Please say it ain't so!

We cannot trade Odom for two stinking draft picks!

I'd offer Bynum, Mihm and our 26th for those two picks, but not Odom.


----------



## Bartholomew Hunt (Mar 4, 2003)

I'm not putting much stock into this. Any speculation regarding the draft is often wrong, due to the rampant "smokescreening".


----------



## thegza (Feb 18, 2003)

Bartholomew Hunt said:


> I'm not putting much stock into this. Any speculation regarding the draft is often wrong, due to the rampant "smokescreening".


Co-sign.


----------



## Silk D (Feb 6, 2006)

Bartholomew Hunt said:


> I'm not putting much stock into this. Any speculation regarding the draft is often wrong, due to the rampant "smokescreening".



yeah, I wouldn't doubt that the lakers are interested in Roy, but I doubt that they are THAT interested. 

remember Gerald Green last year?


----------



## DANNY (Aug 9, 2005)

Mitch doesn't have the balls to pull that off


----------



## West44 (Jun 29, 2005)

Silk D said:


> yeah, I wouldn't doubt that the lakers are interested in Roy, but I doubt that they are THAT interested.
> 
> remember Gerald Green last year?


Yeah I remember Gerald Green last yr - right out of high school, refused to work out for teams below a certain pick (like Tyrus Thomas), and rightfully dropped in the draft.

Does that have anything to do with a college all american who has proved himself during the season, in the ncaa tournament, in workouts against anyone, and is a model citizen to boot? I frankly can't see the comparison.


----------



## Silk D (Feb 6, 2006)

West44 said:


> Yeah I remember Gerald Green last yr - right out of high school, refused to work out for teams below a certain pick (like Tyrus Thomas), and rightfully dropped in the draft.
> 
> Does that have anything to do with a college all american who has proved himself during the season, in the ncaa tournament, in workouts against anyone, and is a model citizen to boot? I frankly can't see the comparison.


WTF??? :whoknows: 

Did you read the post that I quoted? I'm talking about the smokescreen sent out by most of the top ten teams of last year's draft, and most noteably, the lakers. if you were to ask draft "experts" a day before the draft; The lakers were infatuated with green, and there was no way he would fall past them at 10. turns out the lakers didn't want green, at least not that much, and were actually targeting Bynum. 

smokescreen, that's the camparison. calm down dude. :laugh:


----------



## West44 (Jun 29, 2005)

Silk D said:


> WTF??? :whoknows:
> 
> Did you read the post that I quoted? I'm talking about the smokescreen sent out by most of the top ten teams of last year's draft, and most noteably, the lakers. if you were to ask draft "experts" a day before the draft; The lakers were infatuated with green, and there was no way he would fall past them at 10. turns out the lakers didn't want green, at least not that much, and were actually targeting Bynum.

● Short task:
Answer the following questions using the forum thread above.
1. In the opening post, what does the writer offer for the two draft picks in place of Odom?
2. According to Bartholomew Hunt, why is speculation about the draft often wrong?
3. According to Silk D, which player were the Lakers actually targeting in the previous year's draft?

● Dataset extract:
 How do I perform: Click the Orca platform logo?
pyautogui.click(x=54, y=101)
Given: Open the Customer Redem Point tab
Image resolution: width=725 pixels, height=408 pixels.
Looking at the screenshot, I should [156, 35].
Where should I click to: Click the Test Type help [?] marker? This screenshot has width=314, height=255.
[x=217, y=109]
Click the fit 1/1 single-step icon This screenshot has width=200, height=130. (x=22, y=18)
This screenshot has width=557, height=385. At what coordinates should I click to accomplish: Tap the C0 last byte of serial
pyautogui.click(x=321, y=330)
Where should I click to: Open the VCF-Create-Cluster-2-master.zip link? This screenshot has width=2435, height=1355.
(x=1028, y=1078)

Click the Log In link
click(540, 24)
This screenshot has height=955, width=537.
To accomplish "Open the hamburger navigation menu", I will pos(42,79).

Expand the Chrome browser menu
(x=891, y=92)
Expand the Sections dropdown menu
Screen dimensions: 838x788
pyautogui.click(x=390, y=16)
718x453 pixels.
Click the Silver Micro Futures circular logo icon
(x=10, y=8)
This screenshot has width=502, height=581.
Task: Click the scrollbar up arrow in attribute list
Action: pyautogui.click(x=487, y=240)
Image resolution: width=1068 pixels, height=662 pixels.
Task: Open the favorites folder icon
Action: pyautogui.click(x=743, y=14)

● Output below:
1. Bynum, Mihm, and the team's 26th pick.
2. Because of the rampant "smokescreening."
3. Bynum.